Hepatocellular carcinoma continues to be a devastating complication of chronic hepatitis B. Although local ablative therapies for small HCC are becoming more successful, treatment of advanced HCC is severely lacking. Sorafenib is currently the only approved targeted therapy for advanced HCC but its benefit is limited to a short gain in survival.

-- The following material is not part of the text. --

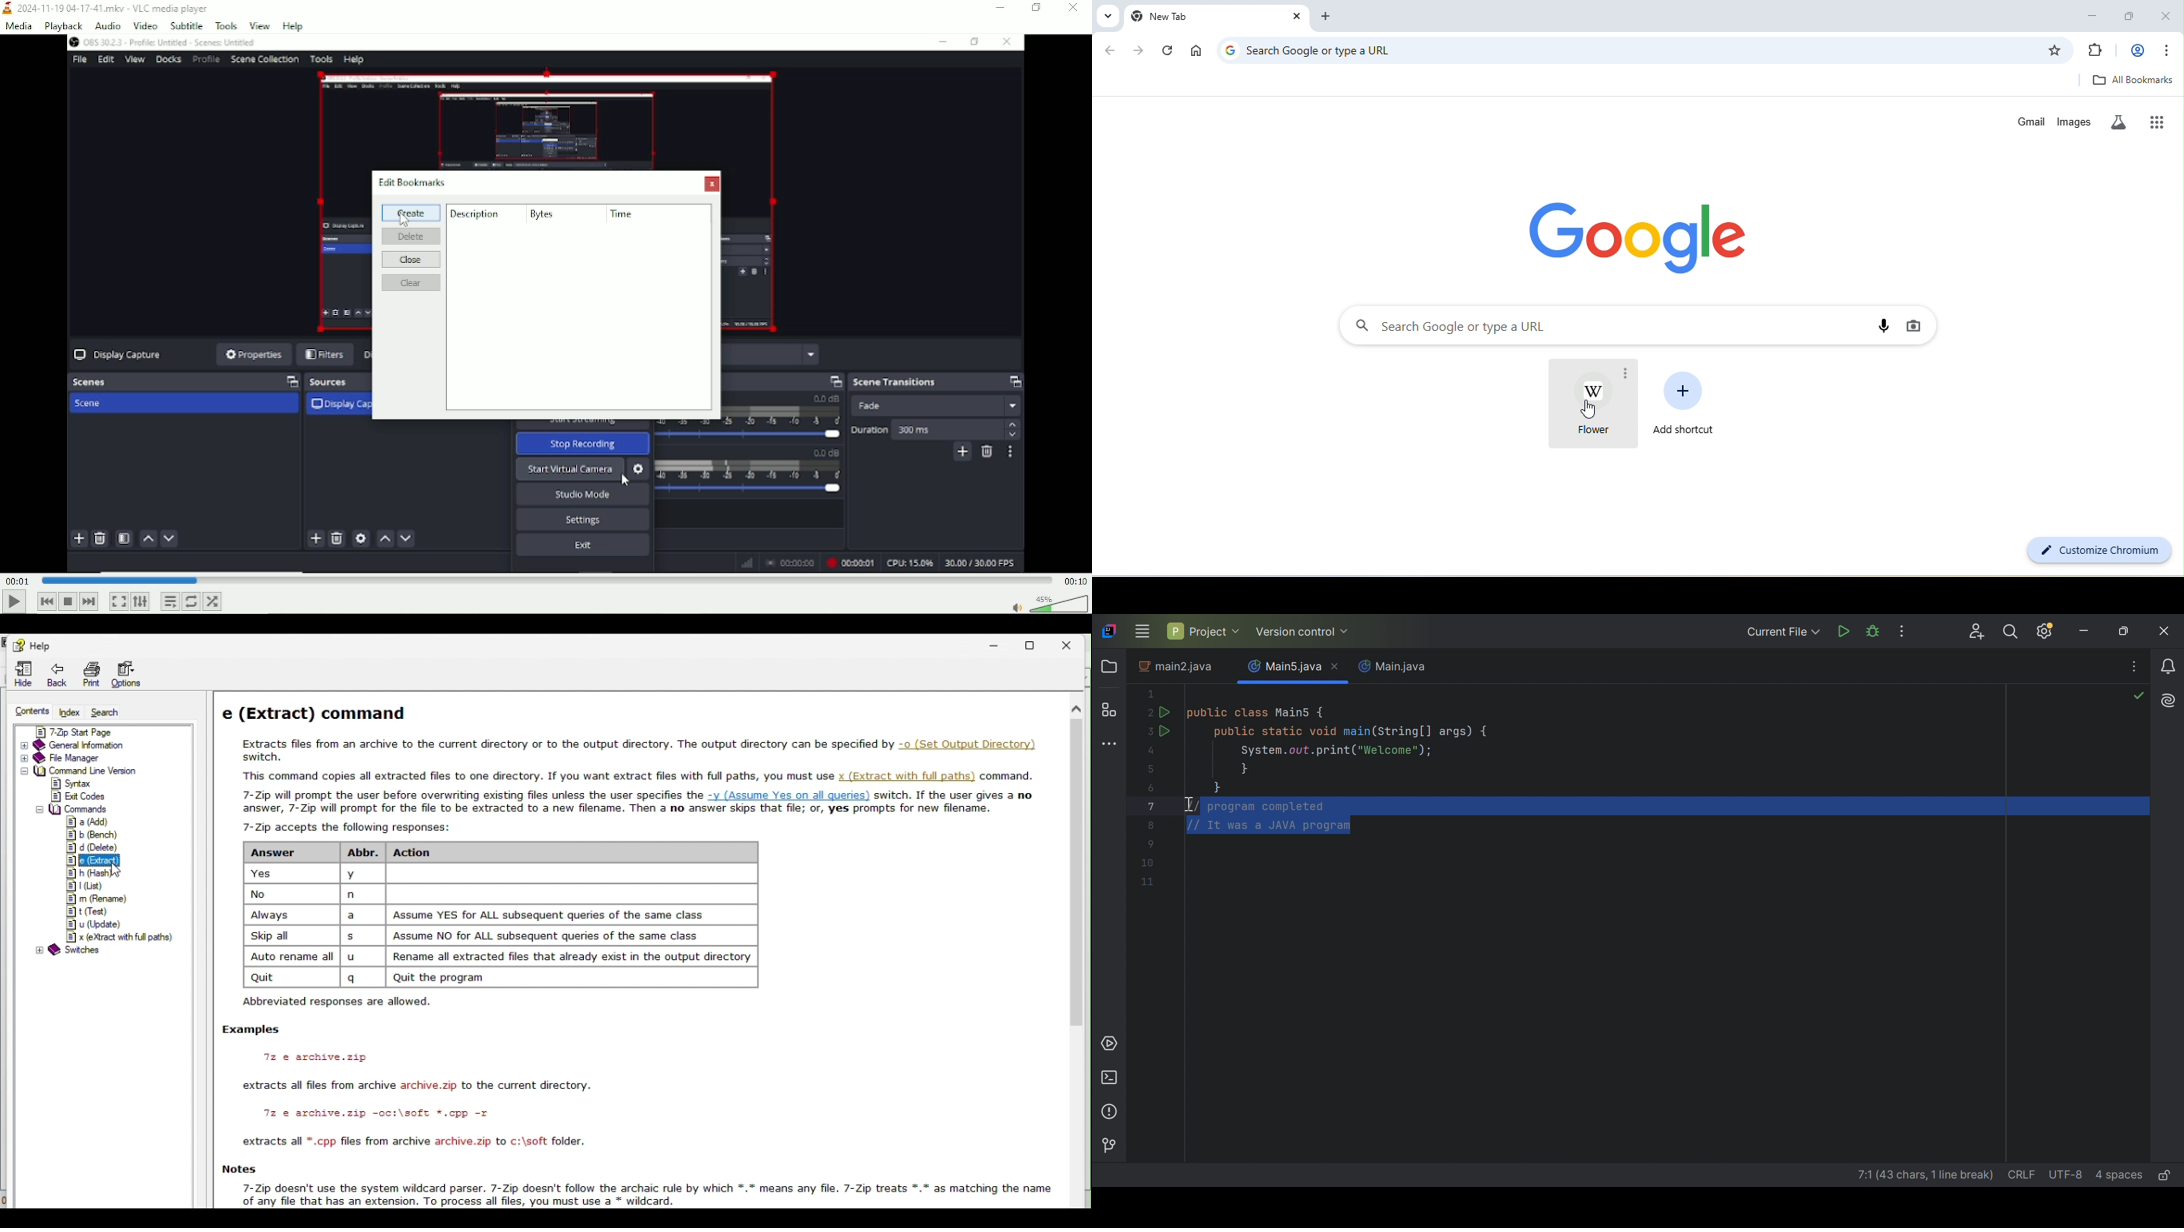 Image resolution: width=2184 pixels, height=1232 pixels. Describe the element at coordinates (1001, 8) in the screenshot. I see `Minimize` at that location.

We present a case where a large advanced HCC had a dramatic response to sorafenib leading to cure. Further research into tumor biology and biochemistry might provide clues as to why some tumors might respond better than others, and coupled with continued treatment development might make more significant breakthroughs for the treatment of HCC. Intratumoral heterogeneity of HCC has already been described, particularly in large HCCs and is implicated with tumor behavior such as an early tumor recurrence in certain subgroup [15,16]. Improved targeted therapies, combined with effective viral suppression with antiviral therapy, might significantly affect the prognosis of patients with HCC associated with chronic hepatitis B.
Institutional review board statement
IRB approval not needed for one case report at Thomas Jefferson University.
Hann receives clinical research grants from Gilead Sciences and Bristol-MyersSquibb, Krawitz- none, Guglielmo- none.